Top of THE RECORDS

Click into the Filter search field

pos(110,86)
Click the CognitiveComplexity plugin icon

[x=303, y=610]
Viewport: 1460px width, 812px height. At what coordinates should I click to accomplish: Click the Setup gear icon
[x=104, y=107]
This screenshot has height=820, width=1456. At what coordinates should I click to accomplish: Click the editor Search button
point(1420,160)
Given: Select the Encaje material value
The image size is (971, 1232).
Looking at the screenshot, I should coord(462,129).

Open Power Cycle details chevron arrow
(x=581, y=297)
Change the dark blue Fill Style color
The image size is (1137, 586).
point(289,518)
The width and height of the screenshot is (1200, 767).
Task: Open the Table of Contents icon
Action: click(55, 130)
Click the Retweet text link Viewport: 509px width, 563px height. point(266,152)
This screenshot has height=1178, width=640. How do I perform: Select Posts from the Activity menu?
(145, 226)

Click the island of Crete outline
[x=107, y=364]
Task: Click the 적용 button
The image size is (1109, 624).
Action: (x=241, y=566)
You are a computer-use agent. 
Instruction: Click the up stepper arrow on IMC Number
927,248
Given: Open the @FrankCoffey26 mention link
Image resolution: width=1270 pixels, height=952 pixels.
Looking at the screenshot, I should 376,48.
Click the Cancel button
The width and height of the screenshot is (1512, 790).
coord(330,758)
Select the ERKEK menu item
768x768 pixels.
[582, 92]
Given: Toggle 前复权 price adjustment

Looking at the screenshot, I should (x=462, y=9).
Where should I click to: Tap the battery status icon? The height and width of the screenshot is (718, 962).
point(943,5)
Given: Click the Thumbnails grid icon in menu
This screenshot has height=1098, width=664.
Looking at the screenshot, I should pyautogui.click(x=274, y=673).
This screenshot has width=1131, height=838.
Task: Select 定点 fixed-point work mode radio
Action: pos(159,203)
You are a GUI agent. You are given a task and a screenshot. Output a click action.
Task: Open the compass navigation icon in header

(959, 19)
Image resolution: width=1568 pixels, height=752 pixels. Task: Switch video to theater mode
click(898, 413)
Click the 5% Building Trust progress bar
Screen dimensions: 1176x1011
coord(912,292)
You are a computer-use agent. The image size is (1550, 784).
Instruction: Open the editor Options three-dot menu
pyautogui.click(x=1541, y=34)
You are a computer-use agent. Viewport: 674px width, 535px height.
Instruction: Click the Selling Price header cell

Bottom of THE RECORDS

• _PROBLEM STATEMENT_: Look above for the line that holds "Given: Click the Thumbnails grid icon in menu", then copy it and each line after it exactly, through the last line of the data.

• _RESPONSE_:
Given: Click the Thumbnails grid icon in menu
This screenshot has height=1098, width=664.
Looking at the screenshot, I should pyautogui.click(x=274, y=673).
This screenshot has width=1131, height=838.
Task: Select 定点 fixed-point work mode radio
Action: pos(159,203)
You are a GUI agent. You are given a task and a screenshot. Output a click action.
Task: Open the compass navigation icon in header

(959, 19)
Image resolution: width=1568 pixels, height=752 pixels. Task: Switch video to theater mode
click(898, 413)
Click the 5% Building Trust progress bar
Screen dimensions: 1176x1011
coord(912,292)
You are a computer-use agent. The image size is (1550, 784).
Instruction: Open the editor Options three-dot menu
pyautogui.click(x=1541, y=34)
You are a computer-use agent. Viewport: 674px width, 535px height.
Instruction: Click the Selling Price header cell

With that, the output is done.